EXERCISE DIRECTIONS:
Please read the passage on malware below and state what it names as the major focus of enterprise level network attack at the time of its writing.

+++ PAGE EXTRACT +++

There is a long standing expectation among the public, and even among IT people, that one should be able to see malware, or its effects. We expect malware to have symptoms, and perhaps this is the fault of the security industry. We use so much medical terminology in describing a malware infection. We talk about penetration, about payload, about logic bombs. There is a lot of jargon and most of it seems to describe an action.
On top of that we all have a mental image that comes to us courtesy of movies, novels and television. Science fiction viruses and other malware do immediate and dramatic things: They tip over oil tankers, open bank vault doors and bring alien spacecraft right down from the sky! (and how those aliens arrived running an Apple Macintosh I shall never know)
The worst malware, the stuff you hope you are not saddled with today or ever are built for a purpose. That purpose includes never being detected by you, or by your agents, or even by your antivirus software. It is stealthy and silent and to all intents and purposes entirely invisible.
We’ve all heard the term Advanced Persistent Threat. It is the major focus of enterprise level network attack at the time of this writing. To be Persistent, these threats must stay on your system for a long time. That means they don’t bother to announce their presence, to crash your systems or networks or even to slow them down. Those were the symptoms of an earlier era, when malware was written by amateurs.

+++ INFORMATION SHOWN +++

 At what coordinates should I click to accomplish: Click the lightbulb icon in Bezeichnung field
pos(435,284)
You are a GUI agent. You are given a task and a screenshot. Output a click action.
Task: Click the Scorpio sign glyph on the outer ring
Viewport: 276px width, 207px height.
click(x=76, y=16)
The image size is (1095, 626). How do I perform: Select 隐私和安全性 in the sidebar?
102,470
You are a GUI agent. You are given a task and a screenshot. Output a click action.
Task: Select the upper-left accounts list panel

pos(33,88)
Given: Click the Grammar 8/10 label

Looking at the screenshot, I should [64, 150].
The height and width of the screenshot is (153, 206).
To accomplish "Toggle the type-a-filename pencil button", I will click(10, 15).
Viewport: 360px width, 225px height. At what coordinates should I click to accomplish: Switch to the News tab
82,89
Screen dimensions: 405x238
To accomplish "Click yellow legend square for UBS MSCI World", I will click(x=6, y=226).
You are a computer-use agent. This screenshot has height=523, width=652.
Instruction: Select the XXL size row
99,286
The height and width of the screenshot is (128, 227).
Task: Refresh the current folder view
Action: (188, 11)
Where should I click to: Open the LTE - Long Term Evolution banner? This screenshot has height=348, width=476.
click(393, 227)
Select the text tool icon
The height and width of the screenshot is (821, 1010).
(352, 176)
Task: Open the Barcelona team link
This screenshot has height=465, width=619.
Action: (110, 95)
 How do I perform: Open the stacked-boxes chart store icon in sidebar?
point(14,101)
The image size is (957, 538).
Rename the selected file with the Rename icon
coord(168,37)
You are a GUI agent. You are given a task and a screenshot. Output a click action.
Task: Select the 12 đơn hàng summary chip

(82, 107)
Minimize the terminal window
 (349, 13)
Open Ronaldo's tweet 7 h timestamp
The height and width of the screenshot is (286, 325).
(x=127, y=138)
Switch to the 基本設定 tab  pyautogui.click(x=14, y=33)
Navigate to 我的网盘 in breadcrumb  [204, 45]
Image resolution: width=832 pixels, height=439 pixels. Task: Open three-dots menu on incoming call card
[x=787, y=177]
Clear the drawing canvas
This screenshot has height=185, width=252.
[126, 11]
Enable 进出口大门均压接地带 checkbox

+++

EXERCISE ANSWER:
The Advanced Persistent Threat.